Outsourcing Games to China

Outsourcing various tech industry jobs has been a topic of hot debate for a few years now, but it is becoming more and more common in game development as well. Gamasutra takes a look at the practice of outsourcing games to China, a trend which has sprung up following the formation of various independent game studios in the country. Ubisoft Shanghai, which develops various entries in major Ubisoft franchises such as Ghost Recon, Splinter Cell, and Rainbow Six, has spurred development growth in the region and now other major publishers such as Electronic Arts have set up shop there as well.

With this, of course, comes the standard industry procedure of developers leaving established studios to found their own, and China is now home to a growing number of companies whose bread and butter is working on titles for external publishers.

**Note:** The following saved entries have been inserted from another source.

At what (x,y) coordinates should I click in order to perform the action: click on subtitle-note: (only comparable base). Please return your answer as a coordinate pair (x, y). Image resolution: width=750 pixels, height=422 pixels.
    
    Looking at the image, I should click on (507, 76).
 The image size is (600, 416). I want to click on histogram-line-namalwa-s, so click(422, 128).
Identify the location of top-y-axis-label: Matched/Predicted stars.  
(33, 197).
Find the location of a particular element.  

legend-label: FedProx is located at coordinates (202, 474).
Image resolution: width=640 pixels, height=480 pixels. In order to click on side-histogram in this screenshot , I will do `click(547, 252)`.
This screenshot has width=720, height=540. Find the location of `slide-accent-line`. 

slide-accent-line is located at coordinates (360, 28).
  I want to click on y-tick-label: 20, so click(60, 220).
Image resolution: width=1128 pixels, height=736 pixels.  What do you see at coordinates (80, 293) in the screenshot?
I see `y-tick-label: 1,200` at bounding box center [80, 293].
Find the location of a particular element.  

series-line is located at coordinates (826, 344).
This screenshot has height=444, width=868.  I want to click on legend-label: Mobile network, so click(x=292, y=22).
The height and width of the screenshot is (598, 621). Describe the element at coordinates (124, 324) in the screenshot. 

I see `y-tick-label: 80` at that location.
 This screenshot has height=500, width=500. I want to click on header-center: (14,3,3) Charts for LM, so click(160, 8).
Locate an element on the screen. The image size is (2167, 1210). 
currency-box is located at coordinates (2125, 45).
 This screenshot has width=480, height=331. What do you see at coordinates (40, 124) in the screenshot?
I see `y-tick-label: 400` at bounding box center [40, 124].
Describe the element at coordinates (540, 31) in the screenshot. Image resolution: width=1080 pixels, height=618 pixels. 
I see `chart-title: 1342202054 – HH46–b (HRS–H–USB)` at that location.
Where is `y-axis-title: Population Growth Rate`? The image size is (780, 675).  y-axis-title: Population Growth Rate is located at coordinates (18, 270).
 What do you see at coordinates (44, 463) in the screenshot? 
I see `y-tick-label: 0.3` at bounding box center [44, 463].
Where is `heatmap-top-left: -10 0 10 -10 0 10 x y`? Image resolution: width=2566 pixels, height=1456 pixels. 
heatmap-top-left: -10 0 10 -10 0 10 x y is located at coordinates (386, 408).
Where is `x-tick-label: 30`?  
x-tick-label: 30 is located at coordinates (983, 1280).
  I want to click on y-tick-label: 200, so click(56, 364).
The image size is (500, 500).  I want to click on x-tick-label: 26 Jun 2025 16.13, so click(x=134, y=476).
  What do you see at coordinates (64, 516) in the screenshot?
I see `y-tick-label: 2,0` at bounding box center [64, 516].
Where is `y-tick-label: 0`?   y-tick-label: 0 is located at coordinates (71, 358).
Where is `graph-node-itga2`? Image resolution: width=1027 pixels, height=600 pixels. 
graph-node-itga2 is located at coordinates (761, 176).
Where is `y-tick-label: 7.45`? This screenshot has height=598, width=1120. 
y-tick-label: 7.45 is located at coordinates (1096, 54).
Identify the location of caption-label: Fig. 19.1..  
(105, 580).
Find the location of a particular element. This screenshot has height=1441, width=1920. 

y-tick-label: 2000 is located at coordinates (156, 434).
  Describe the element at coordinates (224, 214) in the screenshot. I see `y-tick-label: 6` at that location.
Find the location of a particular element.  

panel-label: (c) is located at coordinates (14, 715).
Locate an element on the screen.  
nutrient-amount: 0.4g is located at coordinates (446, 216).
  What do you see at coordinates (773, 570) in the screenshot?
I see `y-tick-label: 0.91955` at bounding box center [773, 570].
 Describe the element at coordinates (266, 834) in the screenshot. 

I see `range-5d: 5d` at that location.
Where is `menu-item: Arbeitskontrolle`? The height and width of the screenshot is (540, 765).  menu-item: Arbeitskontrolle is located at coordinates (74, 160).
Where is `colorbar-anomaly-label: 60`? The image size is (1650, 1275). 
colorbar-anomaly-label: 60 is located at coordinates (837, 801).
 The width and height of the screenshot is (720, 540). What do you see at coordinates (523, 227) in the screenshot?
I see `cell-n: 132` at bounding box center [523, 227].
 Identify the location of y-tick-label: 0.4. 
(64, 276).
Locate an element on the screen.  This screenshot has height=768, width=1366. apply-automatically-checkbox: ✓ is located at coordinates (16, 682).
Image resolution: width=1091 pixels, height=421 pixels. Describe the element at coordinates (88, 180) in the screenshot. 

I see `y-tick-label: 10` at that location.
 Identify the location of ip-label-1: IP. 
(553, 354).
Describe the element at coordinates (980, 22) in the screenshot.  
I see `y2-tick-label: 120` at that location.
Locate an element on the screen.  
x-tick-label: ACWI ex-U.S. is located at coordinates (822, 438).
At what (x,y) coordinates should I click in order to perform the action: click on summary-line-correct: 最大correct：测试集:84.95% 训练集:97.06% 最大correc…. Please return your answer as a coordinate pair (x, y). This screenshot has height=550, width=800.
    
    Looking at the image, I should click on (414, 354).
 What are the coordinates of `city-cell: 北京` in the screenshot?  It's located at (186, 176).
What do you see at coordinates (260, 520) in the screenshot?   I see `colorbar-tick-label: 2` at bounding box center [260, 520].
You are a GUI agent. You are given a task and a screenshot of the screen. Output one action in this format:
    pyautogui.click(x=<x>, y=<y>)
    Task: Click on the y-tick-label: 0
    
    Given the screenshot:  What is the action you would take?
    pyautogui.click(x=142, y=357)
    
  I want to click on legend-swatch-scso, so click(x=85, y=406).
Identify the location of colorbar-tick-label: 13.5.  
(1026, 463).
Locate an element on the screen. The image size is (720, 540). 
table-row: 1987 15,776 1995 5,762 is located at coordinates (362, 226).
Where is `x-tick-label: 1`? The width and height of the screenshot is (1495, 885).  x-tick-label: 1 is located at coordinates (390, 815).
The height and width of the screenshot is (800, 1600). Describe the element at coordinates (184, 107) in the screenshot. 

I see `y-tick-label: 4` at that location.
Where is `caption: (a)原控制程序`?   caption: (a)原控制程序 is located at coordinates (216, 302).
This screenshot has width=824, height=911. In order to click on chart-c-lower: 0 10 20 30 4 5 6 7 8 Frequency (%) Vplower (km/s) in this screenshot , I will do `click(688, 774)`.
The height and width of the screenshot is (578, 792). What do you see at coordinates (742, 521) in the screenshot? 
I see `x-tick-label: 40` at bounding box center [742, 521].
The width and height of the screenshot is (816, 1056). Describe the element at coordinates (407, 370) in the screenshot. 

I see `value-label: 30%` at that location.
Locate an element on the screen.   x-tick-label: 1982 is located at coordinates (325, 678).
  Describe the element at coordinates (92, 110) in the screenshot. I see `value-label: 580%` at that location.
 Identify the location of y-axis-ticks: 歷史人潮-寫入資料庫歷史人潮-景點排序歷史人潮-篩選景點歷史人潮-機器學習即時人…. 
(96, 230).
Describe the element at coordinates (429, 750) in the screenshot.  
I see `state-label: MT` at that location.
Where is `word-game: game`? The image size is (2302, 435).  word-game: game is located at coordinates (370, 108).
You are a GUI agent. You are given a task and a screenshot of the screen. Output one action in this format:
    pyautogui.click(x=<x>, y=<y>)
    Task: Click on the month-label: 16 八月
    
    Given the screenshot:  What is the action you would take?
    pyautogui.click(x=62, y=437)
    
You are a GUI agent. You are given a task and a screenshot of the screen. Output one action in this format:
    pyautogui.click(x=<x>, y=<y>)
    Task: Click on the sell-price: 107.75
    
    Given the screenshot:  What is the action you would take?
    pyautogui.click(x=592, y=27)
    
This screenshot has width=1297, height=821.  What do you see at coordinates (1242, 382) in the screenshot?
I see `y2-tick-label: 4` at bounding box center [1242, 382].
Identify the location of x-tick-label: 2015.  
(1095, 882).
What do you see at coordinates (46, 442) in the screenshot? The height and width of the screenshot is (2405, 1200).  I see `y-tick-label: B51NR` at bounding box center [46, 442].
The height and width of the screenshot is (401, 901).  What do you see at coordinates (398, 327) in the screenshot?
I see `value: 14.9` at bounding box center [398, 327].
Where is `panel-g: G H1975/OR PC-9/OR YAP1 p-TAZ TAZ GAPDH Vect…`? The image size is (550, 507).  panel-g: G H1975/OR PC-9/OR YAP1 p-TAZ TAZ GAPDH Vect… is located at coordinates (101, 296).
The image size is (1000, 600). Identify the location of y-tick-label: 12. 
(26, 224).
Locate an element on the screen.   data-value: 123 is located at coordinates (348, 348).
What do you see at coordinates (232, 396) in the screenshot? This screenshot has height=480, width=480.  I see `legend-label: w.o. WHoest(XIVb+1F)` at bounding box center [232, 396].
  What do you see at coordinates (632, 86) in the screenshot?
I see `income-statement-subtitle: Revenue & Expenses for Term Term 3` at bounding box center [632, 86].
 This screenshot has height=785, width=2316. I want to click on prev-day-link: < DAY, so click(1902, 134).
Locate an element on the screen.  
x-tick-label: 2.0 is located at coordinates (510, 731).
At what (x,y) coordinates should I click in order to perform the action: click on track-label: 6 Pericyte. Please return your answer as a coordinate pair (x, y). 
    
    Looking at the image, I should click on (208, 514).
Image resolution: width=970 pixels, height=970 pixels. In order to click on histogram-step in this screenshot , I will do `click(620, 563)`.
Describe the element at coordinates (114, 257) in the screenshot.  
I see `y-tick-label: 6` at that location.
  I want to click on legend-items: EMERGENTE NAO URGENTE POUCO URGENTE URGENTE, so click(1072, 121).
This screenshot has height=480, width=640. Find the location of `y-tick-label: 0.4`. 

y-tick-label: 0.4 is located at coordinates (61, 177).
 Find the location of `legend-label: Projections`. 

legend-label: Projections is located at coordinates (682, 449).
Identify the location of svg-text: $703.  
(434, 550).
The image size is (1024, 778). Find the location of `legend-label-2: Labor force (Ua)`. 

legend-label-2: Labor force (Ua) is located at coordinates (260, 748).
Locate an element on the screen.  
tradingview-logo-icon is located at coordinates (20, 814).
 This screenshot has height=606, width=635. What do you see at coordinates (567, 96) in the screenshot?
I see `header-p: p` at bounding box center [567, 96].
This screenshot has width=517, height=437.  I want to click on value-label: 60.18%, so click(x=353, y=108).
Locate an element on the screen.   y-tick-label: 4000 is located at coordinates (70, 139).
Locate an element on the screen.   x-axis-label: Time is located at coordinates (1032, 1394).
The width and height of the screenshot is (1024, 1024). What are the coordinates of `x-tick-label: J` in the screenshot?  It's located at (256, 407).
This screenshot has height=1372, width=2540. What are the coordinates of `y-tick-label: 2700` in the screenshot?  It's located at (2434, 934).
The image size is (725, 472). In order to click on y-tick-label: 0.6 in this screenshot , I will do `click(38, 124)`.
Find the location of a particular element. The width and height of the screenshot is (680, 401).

To better understand the business, we visited the offices of Virtuos CEO Gilles Langourieux, who's been operating his firm in Shanghai since the end of 2004. He has a team of around 110 people, working on both art outsourcing and game porting for major publishers including EA, Microsoft, Vivendi, THQ, Atari, and Ubisoft.

Virtuos is at the high end of the Chinese outsourcing boom right now in terms of quality and pricing. But its CEO suggests that even his top-end service provides a 50% saving over most Western development costs for any of its services, whether it be a full PSP game port or next-gen art production. In other words, it appears that this is a significant market waiting to be unlocked.

The article also touches on Gamestar, opened by founder David Zhu as the first independent game outsourcing company in China, as well as concerns that an "outsourcing bubble" may be forming in China, certain difficulties associated with outsourcing games, and whether outsourcing affects game jobs in the West.